In 1984, Isham intervene in Mrs. Soffel, a period drama based on real events placed in Pittsburg (1901), where Diane Keaton plays the rol of Mrs. Soffel, the wife of a prison warden (performed by a good Edward Herrmann), a prison where two brothers are being held (a youngs Mel Gibson and Matthew Modine) who have been sentenced to death for a crime he have not commit.
Mrs. Soffel visit them to bring the word of God and trying to comfort them, forming a strong emotional bond with one of the brothers, Ed (Mel Gibson). Mrs. Soffel help them to escape, leaving his family and going over with them, while all police are on their trail, where we find the presence of Detective Buck, played by Terry O’Quinn (the great John Locke from Lost).

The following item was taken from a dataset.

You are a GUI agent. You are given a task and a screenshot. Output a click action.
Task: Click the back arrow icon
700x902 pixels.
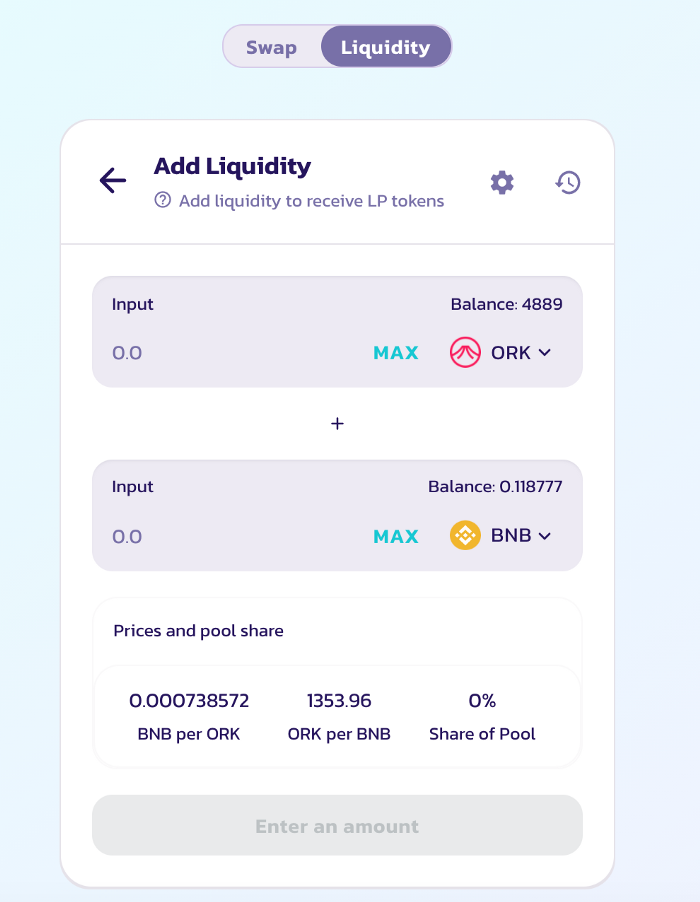point(113,181)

Isham offers a beautiful and melancholy piano theme that opens the brief suite of the CD (14 minutes), which enhances the dramatic element of the story, a theme associated to the character of Mrs. Soffel (who plays piano in various moments of the film).
This beautiful and delicate piano theme that opens the film brilliantly, it’s the only music we heard until after nearly an hour of movie (only two or three times we heard a few seconds of music, but nothing noteworthy).

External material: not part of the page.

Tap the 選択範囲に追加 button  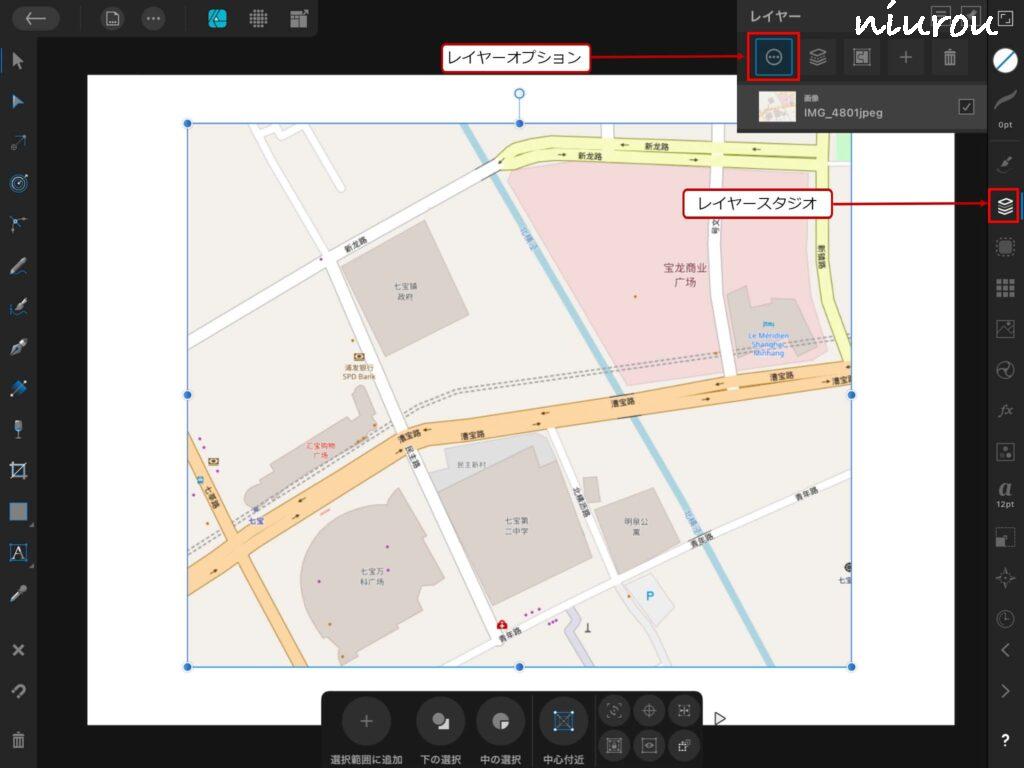[366, 721]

Then, Isham introduces electronic textures and strings, which are the root of the following motive, where an Irish flute adds a celtic sound (penny whistle), while accompanies the getaway of the brothers with Mrs. Soffel.
The Irish flute appear at other times of the suite, accompanied by some truly brilliant musical passages, particularly one in which the penny whistle and violin get a minimalist motif, with a repeated ostinato forming of piano and electronic music, involving the whole theme (a musical passage typical of future works of Isham, like Nell, Fly Away Home, Of Mice and Men and A River Runs Through It), reappearing more melancholy in the final stretch, in a more leisurely and broken form (the epilogue).
Again, we find Mark Adler as the manager of the string arrangements and as director and conductor of orchestral elements.
In that year, he composed the music of the documentary The Times of Harvey Milk, which tells the story of the famous Mayor Harvey Milk, the first gay mayor came to power in the U.S., which ended up being killed.
Isham used just electronics and trumpet to put music to this piece of American history, which would rise with the Oscar for best documentary in 1984 (an excellent brooch to the career of Mark Isham).
8 minutes and a half have been included in the CD of Windham Hill, a short but interesting musical journey of Mark Isham, in the line of his new age music (Vapor Drawings), ethereal and surround (becoming a truly relaxing musical experience) and where the emergence of the trumpet (the touch Isham) adds a sense of melancholy and lonely (even patriotic at times) to this short suite, which again returns to strengthen the talent of the composer in a new medium, the documentary.
Finally, highlight the participation of Mark Isham in the score of Country (1984) by composer Charles Gross, edited by Windham Hill, where Isham serves Gross in the theme Chants, where he used synthesizers, piano, trumpet and flugelhorn, for this rural drama produced by Disney, starring Jessica Lange.